■ WHAT IS BEING ASKED:
Return every line below that contains the string "back", matching case exactly.
(begin)
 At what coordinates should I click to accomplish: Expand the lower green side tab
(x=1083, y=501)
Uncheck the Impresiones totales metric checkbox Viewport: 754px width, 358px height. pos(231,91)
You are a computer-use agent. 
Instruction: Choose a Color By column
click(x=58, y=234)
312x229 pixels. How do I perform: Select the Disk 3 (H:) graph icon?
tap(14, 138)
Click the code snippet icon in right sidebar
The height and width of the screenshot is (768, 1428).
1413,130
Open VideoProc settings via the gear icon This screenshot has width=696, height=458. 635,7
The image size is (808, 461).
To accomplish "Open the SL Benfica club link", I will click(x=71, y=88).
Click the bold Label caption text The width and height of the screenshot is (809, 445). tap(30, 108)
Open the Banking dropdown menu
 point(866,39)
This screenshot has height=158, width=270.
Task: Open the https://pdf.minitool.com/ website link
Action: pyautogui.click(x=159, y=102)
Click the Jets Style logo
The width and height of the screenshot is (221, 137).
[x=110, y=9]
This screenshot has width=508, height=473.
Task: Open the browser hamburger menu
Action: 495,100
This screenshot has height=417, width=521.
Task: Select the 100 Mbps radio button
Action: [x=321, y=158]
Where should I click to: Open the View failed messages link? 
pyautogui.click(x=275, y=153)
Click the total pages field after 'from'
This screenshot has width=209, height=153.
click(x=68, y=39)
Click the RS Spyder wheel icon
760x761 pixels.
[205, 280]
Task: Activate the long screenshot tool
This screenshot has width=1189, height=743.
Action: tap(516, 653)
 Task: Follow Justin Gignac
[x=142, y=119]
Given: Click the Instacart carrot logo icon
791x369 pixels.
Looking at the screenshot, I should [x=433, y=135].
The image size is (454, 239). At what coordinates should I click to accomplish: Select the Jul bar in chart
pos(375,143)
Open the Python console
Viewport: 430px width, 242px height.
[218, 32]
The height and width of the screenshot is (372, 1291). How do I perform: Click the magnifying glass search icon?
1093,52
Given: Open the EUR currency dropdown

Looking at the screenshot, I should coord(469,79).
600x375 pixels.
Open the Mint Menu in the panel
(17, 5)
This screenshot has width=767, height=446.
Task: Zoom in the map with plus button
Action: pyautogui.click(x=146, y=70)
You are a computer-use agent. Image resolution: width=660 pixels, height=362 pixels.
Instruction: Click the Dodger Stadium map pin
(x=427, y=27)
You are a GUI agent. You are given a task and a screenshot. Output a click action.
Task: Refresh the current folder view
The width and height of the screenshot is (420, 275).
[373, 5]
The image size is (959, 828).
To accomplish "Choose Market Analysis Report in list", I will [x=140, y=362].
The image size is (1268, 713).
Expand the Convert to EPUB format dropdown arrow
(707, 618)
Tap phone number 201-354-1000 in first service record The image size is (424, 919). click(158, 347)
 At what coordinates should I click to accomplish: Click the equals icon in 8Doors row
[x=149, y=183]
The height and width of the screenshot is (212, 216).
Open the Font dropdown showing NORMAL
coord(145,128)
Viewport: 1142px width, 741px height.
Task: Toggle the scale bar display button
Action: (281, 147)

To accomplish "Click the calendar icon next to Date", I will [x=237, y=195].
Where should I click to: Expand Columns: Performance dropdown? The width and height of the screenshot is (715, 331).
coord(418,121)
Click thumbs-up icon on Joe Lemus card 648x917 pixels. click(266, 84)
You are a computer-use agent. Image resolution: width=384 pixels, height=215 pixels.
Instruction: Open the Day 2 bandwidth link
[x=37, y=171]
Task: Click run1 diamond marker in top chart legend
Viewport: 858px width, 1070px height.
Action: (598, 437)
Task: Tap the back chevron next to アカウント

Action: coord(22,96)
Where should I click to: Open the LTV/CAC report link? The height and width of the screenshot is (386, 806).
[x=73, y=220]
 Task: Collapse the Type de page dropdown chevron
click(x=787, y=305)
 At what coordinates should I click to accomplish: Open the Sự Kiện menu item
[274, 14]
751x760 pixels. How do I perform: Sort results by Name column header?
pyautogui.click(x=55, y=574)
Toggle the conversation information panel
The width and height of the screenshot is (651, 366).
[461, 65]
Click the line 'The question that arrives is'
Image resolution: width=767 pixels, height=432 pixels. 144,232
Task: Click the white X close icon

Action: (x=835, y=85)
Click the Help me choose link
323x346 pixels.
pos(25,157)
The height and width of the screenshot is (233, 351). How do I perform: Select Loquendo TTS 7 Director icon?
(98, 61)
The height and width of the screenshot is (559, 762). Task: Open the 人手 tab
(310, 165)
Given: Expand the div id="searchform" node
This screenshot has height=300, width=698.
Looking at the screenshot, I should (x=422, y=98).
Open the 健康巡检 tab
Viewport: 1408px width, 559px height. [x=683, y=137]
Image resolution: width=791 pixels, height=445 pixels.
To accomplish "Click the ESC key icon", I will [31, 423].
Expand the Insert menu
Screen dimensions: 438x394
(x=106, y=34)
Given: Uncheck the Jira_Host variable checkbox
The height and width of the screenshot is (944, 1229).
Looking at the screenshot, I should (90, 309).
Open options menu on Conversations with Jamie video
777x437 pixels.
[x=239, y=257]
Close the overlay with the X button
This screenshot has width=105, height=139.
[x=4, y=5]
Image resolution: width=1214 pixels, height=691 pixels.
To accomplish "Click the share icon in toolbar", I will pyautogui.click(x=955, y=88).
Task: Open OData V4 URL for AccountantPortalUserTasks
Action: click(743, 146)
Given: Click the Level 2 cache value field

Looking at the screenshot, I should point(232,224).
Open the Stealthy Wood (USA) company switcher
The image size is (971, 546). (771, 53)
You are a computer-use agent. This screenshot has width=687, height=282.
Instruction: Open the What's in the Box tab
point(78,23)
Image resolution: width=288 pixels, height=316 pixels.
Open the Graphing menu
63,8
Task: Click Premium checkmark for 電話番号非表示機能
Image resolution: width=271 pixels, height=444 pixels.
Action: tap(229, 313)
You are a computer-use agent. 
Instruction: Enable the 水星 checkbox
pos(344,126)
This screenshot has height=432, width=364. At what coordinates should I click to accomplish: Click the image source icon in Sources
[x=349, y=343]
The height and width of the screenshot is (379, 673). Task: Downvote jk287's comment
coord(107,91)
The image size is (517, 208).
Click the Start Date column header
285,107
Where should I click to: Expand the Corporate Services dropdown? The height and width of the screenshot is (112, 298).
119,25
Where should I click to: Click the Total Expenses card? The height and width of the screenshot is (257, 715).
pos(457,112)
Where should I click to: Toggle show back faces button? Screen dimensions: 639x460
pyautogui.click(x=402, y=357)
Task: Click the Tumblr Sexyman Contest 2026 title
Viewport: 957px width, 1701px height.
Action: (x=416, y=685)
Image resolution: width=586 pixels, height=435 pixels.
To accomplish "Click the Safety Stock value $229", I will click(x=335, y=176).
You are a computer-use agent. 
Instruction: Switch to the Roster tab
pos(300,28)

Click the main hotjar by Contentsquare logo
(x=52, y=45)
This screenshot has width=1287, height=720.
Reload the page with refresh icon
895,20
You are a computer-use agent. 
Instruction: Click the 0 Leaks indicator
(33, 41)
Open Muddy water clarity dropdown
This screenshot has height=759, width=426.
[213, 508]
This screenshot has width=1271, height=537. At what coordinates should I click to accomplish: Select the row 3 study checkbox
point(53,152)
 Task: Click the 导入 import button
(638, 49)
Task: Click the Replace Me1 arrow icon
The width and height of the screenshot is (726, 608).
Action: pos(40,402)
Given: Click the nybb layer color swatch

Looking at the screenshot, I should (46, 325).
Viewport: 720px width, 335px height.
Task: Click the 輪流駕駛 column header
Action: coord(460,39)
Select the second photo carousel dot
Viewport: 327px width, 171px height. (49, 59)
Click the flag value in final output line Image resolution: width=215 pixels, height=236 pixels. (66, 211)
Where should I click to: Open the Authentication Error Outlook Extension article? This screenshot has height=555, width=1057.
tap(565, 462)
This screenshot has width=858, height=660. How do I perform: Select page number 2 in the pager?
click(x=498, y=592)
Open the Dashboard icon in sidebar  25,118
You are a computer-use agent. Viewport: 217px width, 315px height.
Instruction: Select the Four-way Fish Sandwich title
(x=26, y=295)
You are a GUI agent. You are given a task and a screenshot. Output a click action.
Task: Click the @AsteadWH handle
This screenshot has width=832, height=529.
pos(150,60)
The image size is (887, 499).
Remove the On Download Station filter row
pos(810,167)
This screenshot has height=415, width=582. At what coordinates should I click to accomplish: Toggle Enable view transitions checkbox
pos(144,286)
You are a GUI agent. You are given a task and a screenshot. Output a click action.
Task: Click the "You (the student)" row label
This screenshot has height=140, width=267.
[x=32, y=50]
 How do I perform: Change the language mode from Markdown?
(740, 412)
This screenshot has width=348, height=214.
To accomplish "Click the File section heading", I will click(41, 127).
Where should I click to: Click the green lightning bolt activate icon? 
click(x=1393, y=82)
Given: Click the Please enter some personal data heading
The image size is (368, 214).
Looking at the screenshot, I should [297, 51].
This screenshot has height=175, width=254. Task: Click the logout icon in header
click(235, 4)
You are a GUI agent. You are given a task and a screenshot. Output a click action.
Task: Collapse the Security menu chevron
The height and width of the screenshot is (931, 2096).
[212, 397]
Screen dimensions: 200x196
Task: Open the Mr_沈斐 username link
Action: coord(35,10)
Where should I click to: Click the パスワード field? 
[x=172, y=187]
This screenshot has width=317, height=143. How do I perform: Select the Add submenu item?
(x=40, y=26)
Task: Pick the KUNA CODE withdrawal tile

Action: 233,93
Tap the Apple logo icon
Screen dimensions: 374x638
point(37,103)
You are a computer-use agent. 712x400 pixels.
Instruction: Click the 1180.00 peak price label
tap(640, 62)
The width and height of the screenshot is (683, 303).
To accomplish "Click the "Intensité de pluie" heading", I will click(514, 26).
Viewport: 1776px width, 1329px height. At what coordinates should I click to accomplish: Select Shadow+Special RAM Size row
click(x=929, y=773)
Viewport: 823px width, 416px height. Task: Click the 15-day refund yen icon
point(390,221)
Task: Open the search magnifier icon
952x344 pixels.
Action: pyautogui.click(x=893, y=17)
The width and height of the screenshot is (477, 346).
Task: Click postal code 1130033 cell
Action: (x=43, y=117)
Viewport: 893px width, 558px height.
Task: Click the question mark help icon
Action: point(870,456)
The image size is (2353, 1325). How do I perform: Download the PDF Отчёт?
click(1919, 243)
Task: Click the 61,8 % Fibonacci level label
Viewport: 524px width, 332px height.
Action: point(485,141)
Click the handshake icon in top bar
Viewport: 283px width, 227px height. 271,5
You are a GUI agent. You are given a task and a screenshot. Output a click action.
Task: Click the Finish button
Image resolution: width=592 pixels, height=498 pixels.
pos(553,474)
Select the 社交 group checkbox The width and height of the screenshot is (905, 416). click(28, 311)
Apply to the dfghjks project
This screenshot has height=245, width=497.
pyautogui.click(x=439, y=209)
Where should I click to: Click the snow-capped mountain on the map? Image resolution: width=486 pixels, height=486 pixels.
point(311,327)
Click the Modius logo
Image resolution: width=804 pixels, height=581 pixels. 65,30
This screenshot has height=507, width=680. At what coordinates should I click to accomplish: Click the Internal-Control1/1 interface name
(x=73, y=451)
(end)
■ SOLUTION TO THIS EXERCISE:
Task: Tap the back chevron next to アカウント
Where should I click to: Toggle show back faces button? Screen dimensions: 639x460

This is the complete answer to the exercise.